(Or why it's not about exercise)
The study is entitled, "A Program Promoting Exercise and Active Lifestyle". In it, 196 overweight (average BMI nearly 30) carefully selected for motivation and affinity to start exercising individuals were asked to exercise at moderate to vigorous intensity for 60 minutes a day, 6 days a week, for a year! To ensure objectivity, subjects were provided with logbooks and heart rate monitors and adherence was excellent. Men in the study averaged 370 weekly minutes of exercise, and women 295.
Subjects were not instructed to make dietary changes.

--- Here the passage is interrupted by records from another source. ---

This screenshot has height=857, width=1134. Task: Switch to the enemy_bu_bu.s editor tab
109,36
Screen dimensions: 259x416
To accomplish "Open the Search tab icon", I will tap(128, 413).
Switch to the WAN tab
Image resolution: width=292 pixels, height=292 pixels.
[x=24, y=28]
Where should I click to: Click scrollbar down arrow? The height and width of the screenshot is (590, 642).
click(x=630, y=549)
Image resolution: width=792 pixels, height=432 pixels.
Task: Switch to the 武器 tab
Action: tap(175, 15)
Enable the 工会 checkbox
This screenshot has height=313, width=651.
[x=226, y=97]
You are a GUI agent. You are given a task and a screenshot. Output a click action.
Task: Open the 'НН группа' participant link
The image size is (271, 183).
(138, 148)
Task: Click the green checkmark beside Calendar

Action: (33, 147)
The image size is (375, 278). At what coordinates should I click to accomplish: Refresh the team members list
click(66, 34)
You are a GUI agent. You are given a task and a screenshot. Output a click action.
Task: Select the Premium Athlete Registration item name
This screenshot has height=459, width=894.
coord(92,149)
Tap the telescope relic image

So if weight loss were about exercise, certainly you would expect that after a year of an hour a day, 6 days of week of exercise, that weight would be lost in a dramatic manner.
The results?
Over the course of the year, men lost an average of 3.5lbs and women 2.6lbs.
Readers of my blog will know that I'm all for exercise - reason being is that it's one of the single most important determinants of health and that doing it psychologically bolsters patients who've lost weight and helps them keep their focus on their weight loss behaviours (including dietary changes).

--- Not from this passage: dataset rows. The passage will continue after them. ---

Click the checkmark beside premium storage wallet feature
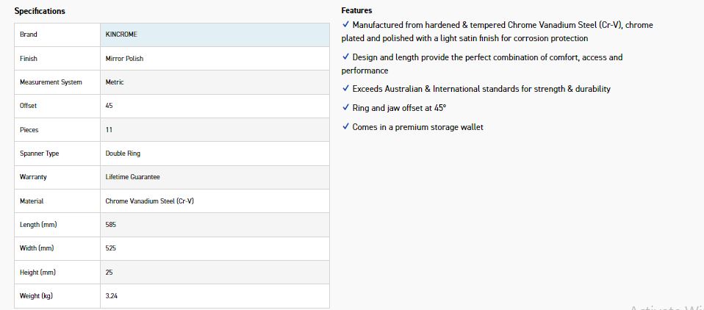704x310 pixels. point(346,127)
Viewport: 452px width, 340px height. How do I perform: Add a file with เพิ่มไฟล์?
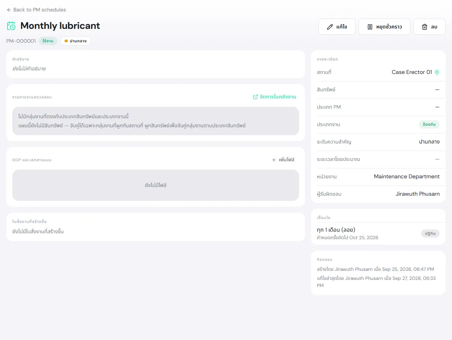(x=283, y=160)
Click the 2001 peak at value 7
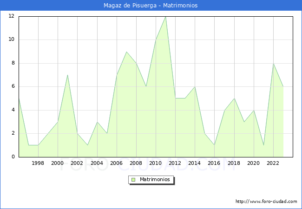The width and height of the screenshot is (302, 209). coord(67,75)
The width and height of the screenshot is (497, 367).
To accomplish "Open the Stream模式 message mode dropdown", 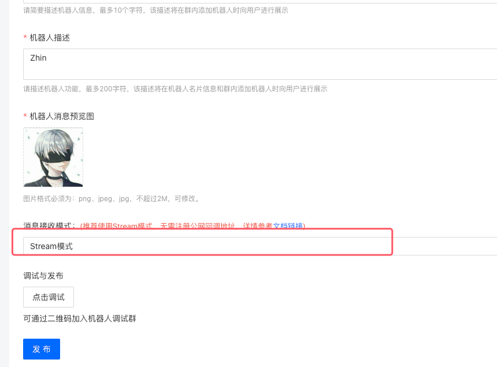I will pos(260,246).
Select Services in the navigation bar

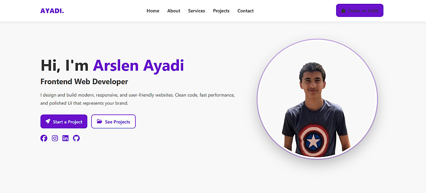click(x=196, y=11)
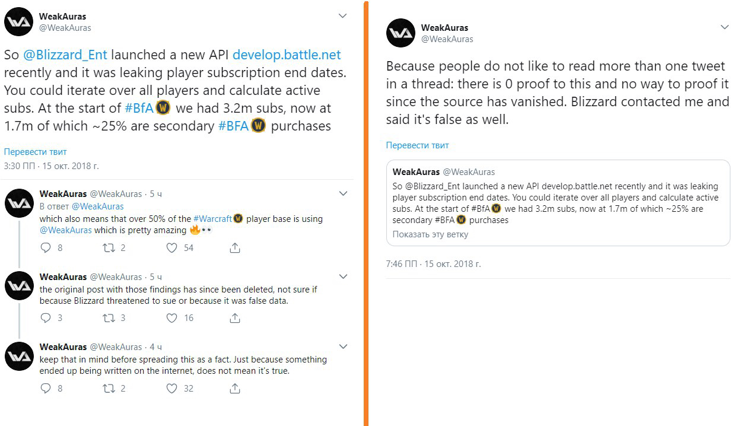Translate the left main tweet
Screen dimensions: 750x426
(35, 152)
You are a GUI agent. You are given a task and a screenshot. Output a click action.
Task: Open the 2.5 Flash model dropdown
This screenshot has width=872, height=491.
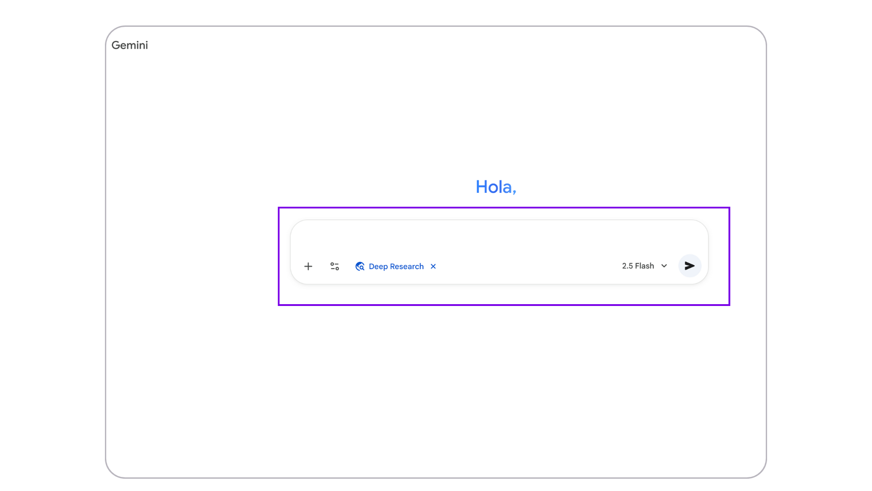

Clearly what it won't do is by itself lead to dramatic weight loss.
Therefore I would argue that studies and public health interventions for obesity that focus exclusively on exercise or increasing day to day activity can no longer be considered ethical as we know that the outcomes will be dismal. My other concern of course is that since we know these interventions are doomed to failure, by throwing public health care dollars at interventions whose success will be measured on the basis of weight, we're going to drain the pot of public health dollars for obesity treatment and potentially make it less likely to receive funding in the future from once burned, twice shy stretched federal, provincial and municipal governments.